• 作業内容
大規模修繕に関する記事のうち、「大規模修繕の施工業者は相見積」を含む語句から「で、詳しく解説していきます。」までを、「施工業者」を「工事会社」に置き換えて書き直してください。

• 本文抜粋
大規模修繕の施工業者は相見積もりで選ぶ!取り方・比較方法と失敗しない業者選びのコツ
2025/09/08
大規模修繕工事は、マンションやビルの資産価値を維持し、快適な住環境を保つために欠かせない重要な取り組みです。外壁や屋上の防水、共用部の補修など、多岐にわたる工事内容が含まれるため、発注する金額は数千万円規模に及ぶケースも珍しくありません。
こうした大きな金額が動く工事において、施工業者の選定はプロジェクト全体の成否を大きく左右します。中でも「相見積もり」は、信頼できる施工業者を見つけるために欠かせないプロセスです。複数の業者に見積もりを依頼して比較することで、適正な価格帯を把握できるだけでなく、各社の提案内容や施工への考え方、保証やアフターサービスの充実度まで見極められます。
本記事では、大規模修繕における相見積もりの重要性や依頼の流れ、比較時の具体的なチェックポイント、さらに失敗を避けるための実践的なコツまで、詳しく解説していきます。
目次
大規模修繕における施工業者選びの重要性|相見積もりをとる前に知っておきたい知識
大規模修繕工事は一度着工すると途中での変更や中止が難しく、住民や入居者の生活に大きな影響を与えるため、施工業者の技術力・実績・信頼性を見極めることが不可欠です。業者の力量によって、同じ修繕工事であっても仕上がりや耐久性、将来のメンテナンスコストが大きく異なる場合があります。
そのため、業者を選ぶ際は価格だけではなく、提案内容や施工体制、担当者の対応力まで幅広く確認することが重要です。
大規模修繕施工業者の主な種類とメリット・デメリット
大規模修繕の施工業者には大きく分けて3つのタイプがあります。それぞれの特徴を理解して候補を選ぶことが大切です。

• 保存データ
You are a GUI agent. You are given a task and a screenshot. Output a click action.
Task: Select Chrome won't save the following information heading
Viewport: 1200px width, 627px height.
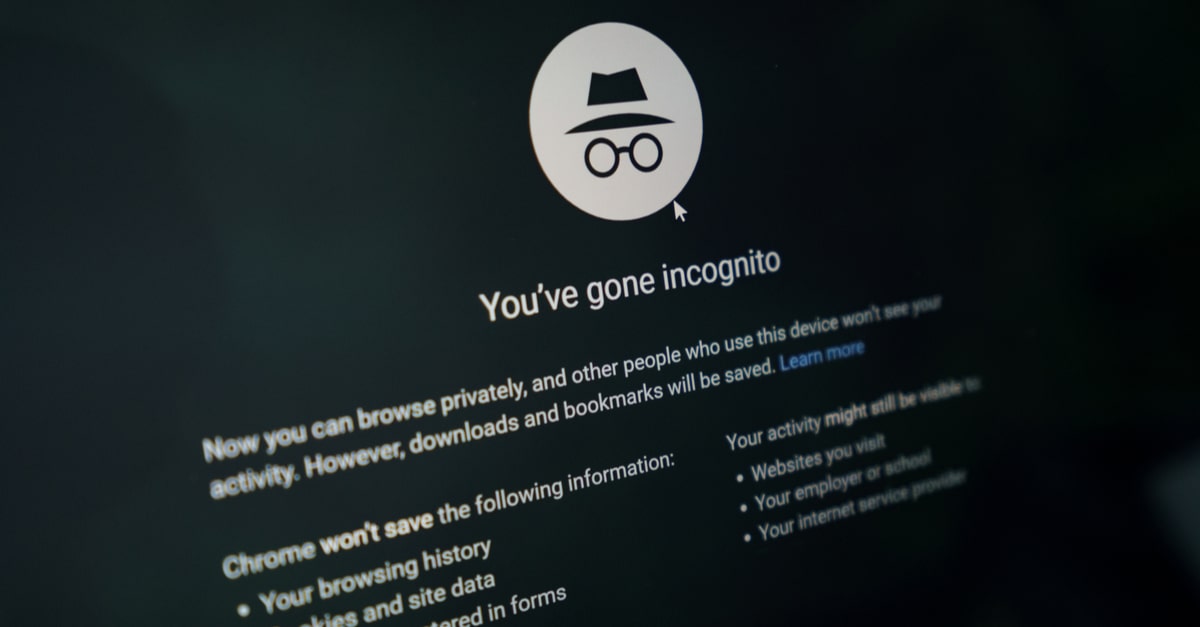pyautogui.click(x=449, y=513)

• 解答
大規模修繕の工事会社は相見積もりで選ぶ!取り方・比較方法と失敗しない業者選びのコツ
2025/09/08
大規模修繕工事は、マンションやビルの資産価値を維持し、快適な住環境を保つために欠かせない重要な取り組みです。外壁や屋上の防水、共用部の補修など、多岐にわたる工事内容が含まれるため、発注する金額は数千万円規模に及ぶケースも珍しくありません。
こうした大きな金額が動く工事において、工事会社の選定はプロジェクト全体の成否を大きく左右します。中でも「相見積もり」は、信頼できる工事会社を見つけるために欠かせないプロセスです。複数の業者に見積もりを依頼して比較することで、適正な価格帯を把握できるだけでなく、各社の提案内容や施工への考え方、保証やアフターサービスの充実度まで見極められます。
本記事では、大規模修繕における相見積もりの重要性や依頼の流れ、比較時の具体的なチェックポイント、さらに失敗を避けるための実践的なコツまで、詳しく解説していきます。